During the 1990s, CD-ROMs were popularly used to distribute software and data for computers and fifth generation video game consoles. Some CDs, called enhanced CDs, hold both computer data and audio with the latter capable of being played on a CD player, while data (such as software or digital video) is only usable on a computer (such as ISO 9660 format PC CD-ROMs).
The earliest theoretical work on optical disc storage was done by independent researchers in the United States including David Paul Gregg (1958) and James Russel (1965-1975). In particular, Gregg's patents were used as the basis of the LaserDisc specification that was co-developed between MCA and Phillips after MCA purchased Gregg's patents, as well as the company he founded, Gauss Electrophysics. The LaserDisc was the immediate precursor to the CD, with the primary difference being that the LaserDisc encoded information through an analog process whereas the CD used digital encoding.

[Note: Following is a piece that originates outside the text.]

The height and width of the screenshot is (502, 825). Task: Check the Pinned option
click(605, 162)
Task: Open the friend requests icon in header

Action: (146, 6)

Key work to digitize the optical disc was performed by Toshi Doi and Kees Schouhamer Immink during 1979-1980, who worked on a taskforce for Sony and Phillips. This was an extension of Compact Disc Digital Audio, and adapted the format to hold any form of digital data, with a storage capacity of 553 MiB. Sony and Philips created the technical standard that defines the format of a CD-ROM in 1983, in what came to be called the Yellow Book. One of a set of color-bound books that contain the technical specifications for all CD formats, the Yellow Book specifies a format for discs with a maximum capacity of 650 MiB. The CD-ROM was introduced by Denon and Sony at the first Japanese COMDEX computer show in 1985.